Orrick, Herrington & Sutcliffe dumped lockstep associate promotion on Wednesday and began assigning associates to one of three tiers within its partner track.
Now associates, instead of being a first-year, second-year and so on, will hold one of three titles: associate, managing associate and senior associate. Attorneys will have to meet certain criteria to advance from one level to the next.
The firm has said for months that it will depart from lockstep and move to a more merit-based promotion and compensation system, but had not revealed details.
Orrick will also create a nonpartner-track option for associates, and boost the number of staff attorneys doing more routine work like document review.
Orrick Chairman Ralph Baxter Jr. said the moves are meant to create a system in which clients aren't paying for unnecessary costs.

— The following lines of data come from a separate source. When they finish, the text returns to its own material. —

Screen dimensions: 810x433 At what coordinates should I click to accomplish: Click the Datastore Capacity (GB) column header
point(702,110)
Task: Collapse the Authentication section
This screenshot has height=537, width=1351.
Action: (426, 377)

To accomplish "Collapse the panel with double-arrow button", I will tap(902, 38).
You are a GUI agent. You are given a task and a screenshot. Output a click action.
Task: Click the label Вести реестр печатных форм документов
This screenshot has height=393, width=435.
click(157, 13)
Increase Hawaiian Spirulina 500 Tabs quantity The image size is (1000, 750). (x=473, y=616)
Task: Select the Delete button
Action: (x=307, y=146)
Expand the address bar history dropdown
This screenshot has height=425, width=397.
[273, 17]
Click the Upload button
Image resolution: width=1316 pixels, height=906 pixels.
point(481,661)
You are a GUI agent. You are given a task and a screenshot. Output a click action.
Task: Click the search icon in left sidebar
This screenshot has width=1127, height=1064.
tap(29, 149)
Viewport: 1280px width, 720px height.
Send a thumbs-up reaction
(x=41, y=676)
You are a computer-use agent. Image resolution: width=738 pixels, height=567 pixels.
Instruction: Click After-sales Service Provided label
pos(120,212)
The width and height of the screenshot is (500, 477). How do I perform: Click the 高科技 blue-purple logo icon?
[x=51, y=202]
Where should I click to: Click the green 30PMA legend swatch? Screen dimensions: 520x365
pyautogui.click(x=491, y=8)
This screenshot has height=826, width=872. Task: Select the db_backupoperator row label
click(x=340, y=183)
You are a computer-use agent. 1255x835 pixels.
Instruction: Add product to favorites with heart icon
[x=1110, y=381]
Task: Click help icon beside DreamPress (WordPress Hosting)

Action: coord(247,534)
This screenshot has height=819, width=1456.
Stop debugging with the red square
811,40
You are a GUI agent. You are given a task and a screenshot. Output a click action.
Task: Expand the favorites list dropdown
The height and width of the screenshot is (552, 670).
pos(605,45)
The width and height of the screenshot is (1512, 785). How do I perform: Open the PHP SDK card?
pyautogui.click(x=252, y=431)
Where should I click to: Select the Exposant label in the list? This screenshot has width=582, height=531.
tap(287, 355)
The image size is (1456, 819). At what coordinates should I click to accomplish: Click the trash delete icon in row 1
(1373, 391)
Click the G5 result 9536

"Why do clients complain so much about how much first-year associates are paid?" he asked. "They complain because they know that the work assigned to first-year associates could be done by people who aren't paid that much money. These additional pieces of our talent model will give us a much more robust set of alternatives in staffing matters, which in turn will address the concerns of clients that law firms incur costs that they don't need to incur in order to deliver the service."
Many associates were skeptical when the firm first started discussing the changes more than a year ago, but they became more comfortable as their concerns were addressed during multiple meetings, said a midlevel associate who spoke on condition of anonymity.
"The firm is good about trying to be transparent," the associate said. "We've had meetings galore along the way, getting input from us, things we were worried about, things we were unsure about.
"I give them the benefit of the doubt that it's probably a good thing for the firm," the associate continued. "If that's appealing to clients and that's going to keep us from being laid off down the line, that's a good thing."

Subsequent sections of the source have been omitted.